_What you need to do_:
1. Repeat the stretch of the court report from "Such a report" through "after being released." word for word.
2. According to the court report, when will the next hearing in Byrne's case take place?
3. Resume the court report from where it stops.

_Extract provided_:
He sexually assaulted some victims and subjected others to indecent behaviour between September 2007 and July 2009.



Byrne appeared at the High Court in Edinburgh today, where Judge Lord Brailsford ordered a risk assessment to be carried out.



Such a report is needed when a court is considering imposing an order for lifelong restriction, a form of life sentence in which a offender is supervised for life after being released.



The move today came after the court heard Byrne has been assessed as posing a high risk of reoffending.



A background report seen by the defence further raised concerns about Byrne's ability to change, the court heard.



The move by the judge to order a risk assessment means that Byrne will have to wait a number of weeks before discovering his eventual sentence. The next hearing in his case will take place in July.

_Source material_:
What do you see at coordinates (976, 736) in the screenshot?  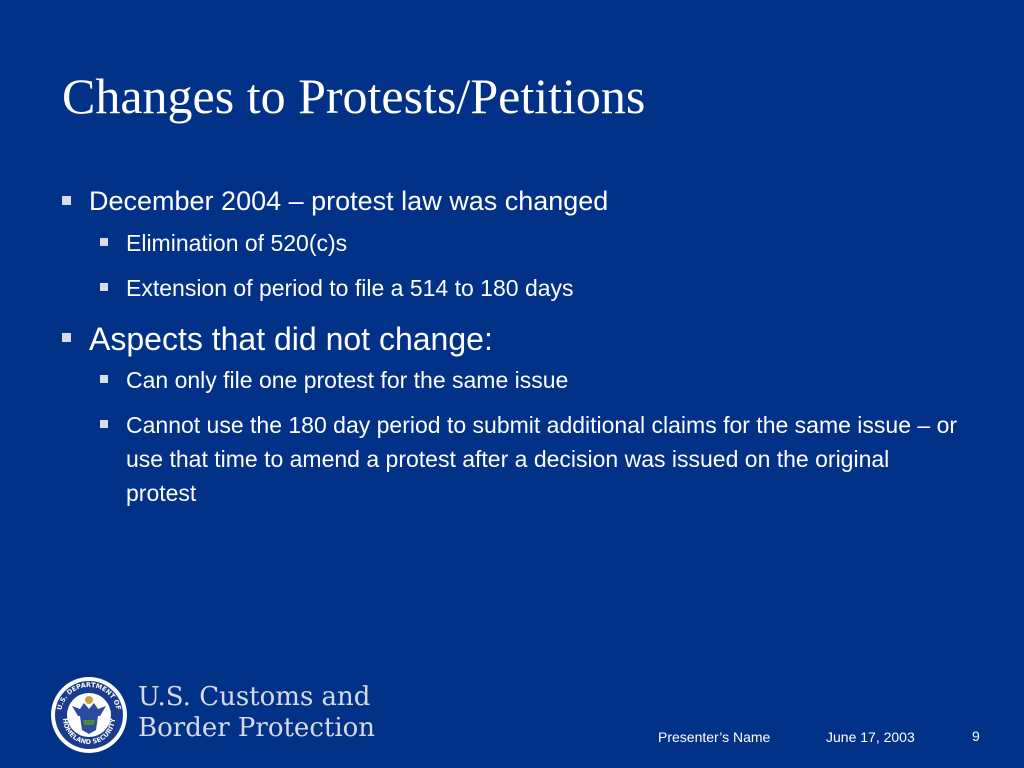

_Answers provided_:
1.
Such a report is needed when a court is considering imposing an order for lifelong restriction, a form of life sentence in which a offender is supervised for life after being released.

2. In July.

3.
Byrne was caught as part of Operation Defender, a major UK-wide investigation to snare internet paedophiles.



The inquiry, led by Central Scotland Police, began after it was discovered that a 13-year-old girl had communicated online with a number of men, including Byrne.



Byrne pleaded guilty to a string of charges at the High Court in Glasgow earlier this year.



Afterwards, Michelle Macleod, area procurator fiscal for Central Scotland, said: "Andrew Byrne has been convicted of some of the most damaging and disturbing crimes that prosecutors ever encountered."